Friday, April 11, 2014

How 5 years of blogging has changed me

Last month marked the 5 year anniversary of this blog. My first post was a tribute to Walter Kauzmann. In hindsight, after almost 1500 posts, I think that was a fitting beginning. Kauzmann represented many of the themes of the blog: careful and thorough scholarship, theory closely connected to experiment, simple understanding before computation, hydrogen bonding, fruitful interaction between chemistry and physics, ….

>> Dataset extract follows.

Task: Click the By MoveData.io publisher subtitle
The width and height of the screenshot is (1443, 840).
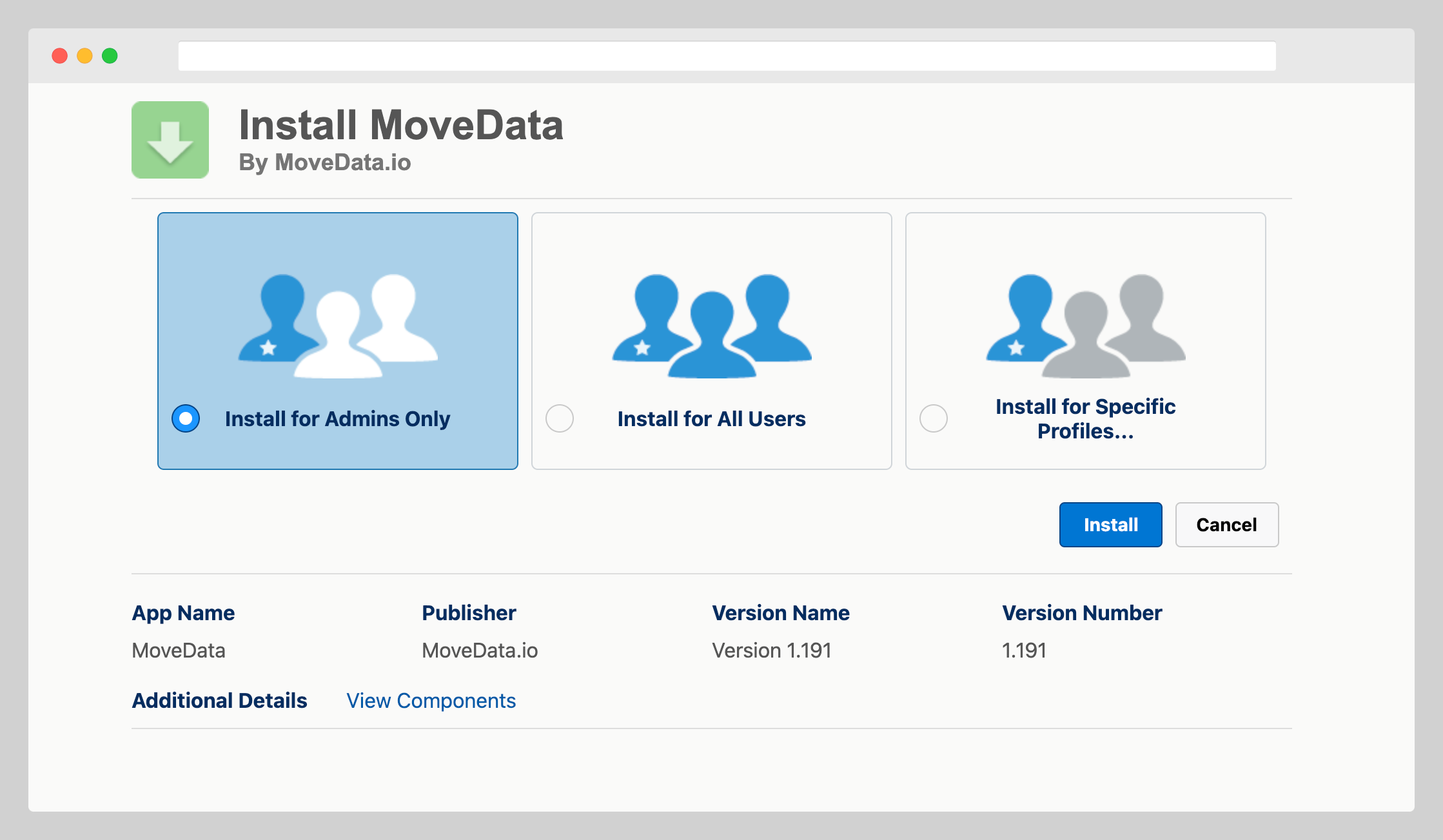Action: point(325,162)
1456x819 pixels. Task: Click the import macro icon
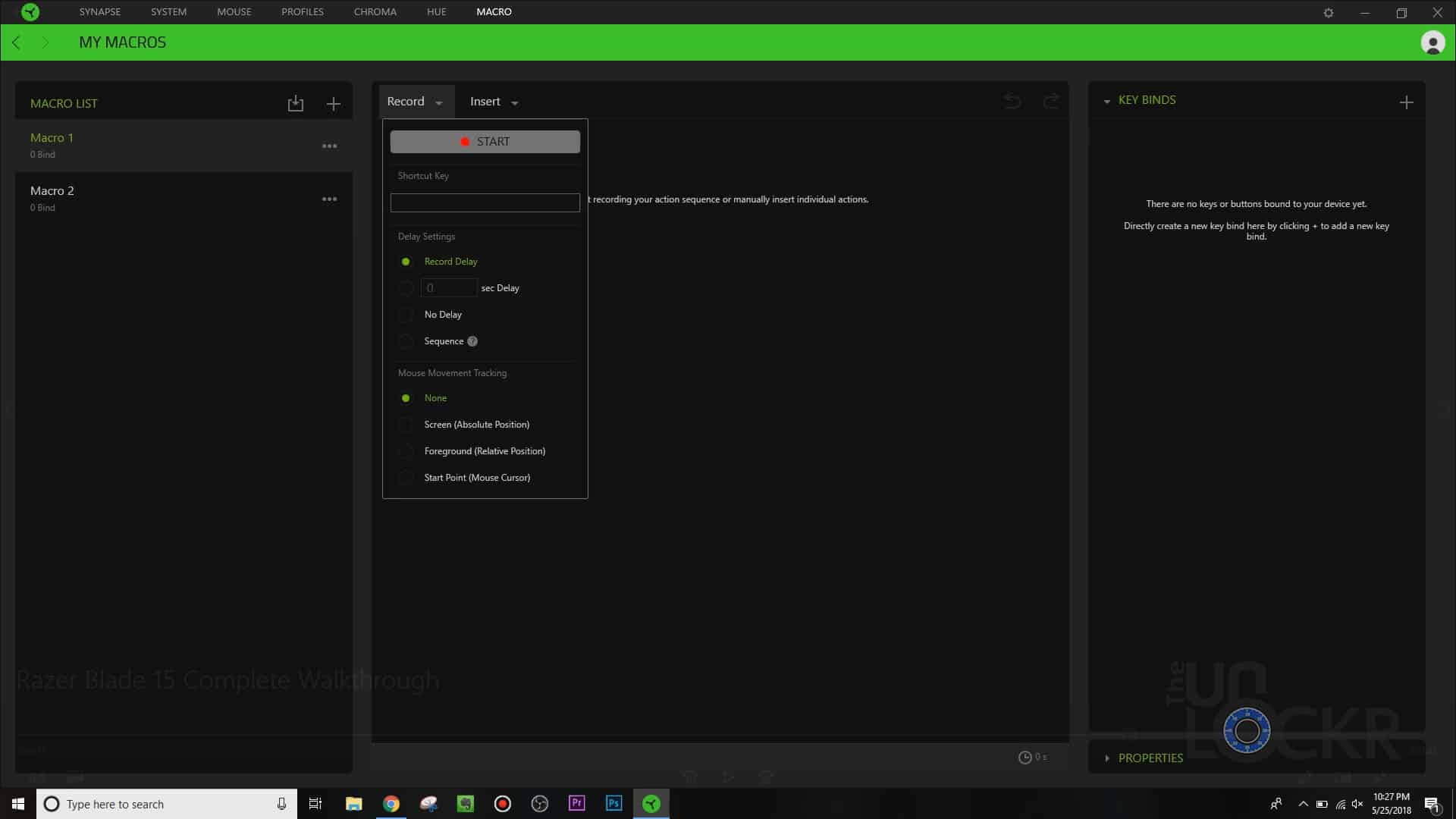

Reflecting on this anniversary I realised that writing the blog has had a significant influence on me. Writing posts forces one to be more reflective. I think I have a greater appreciation of
  • good science: solid and reproducible, influential, ...
  • how important it is to good science, rather than just publishing papers
  • how hard it is to do good science
  • today, the practise of science is increasingly broken
  • the bleak long-term job prospects on most young people in science
  • the danger and limitations of metrics for measuring research productivity and impact
  • the importance of simple models and physical pictures
  • diabatic states as a powerful conceptual, model building, and computational tool in chemistry
  • the importance of Dynamical Mean-Field Theory (DMFT)
  • bad metals as a unifying concept for strongly correlated metals
I thank all my readers, and particularly those who write comments.
I greatly value the feedback.
I do want to see more comments and discussion!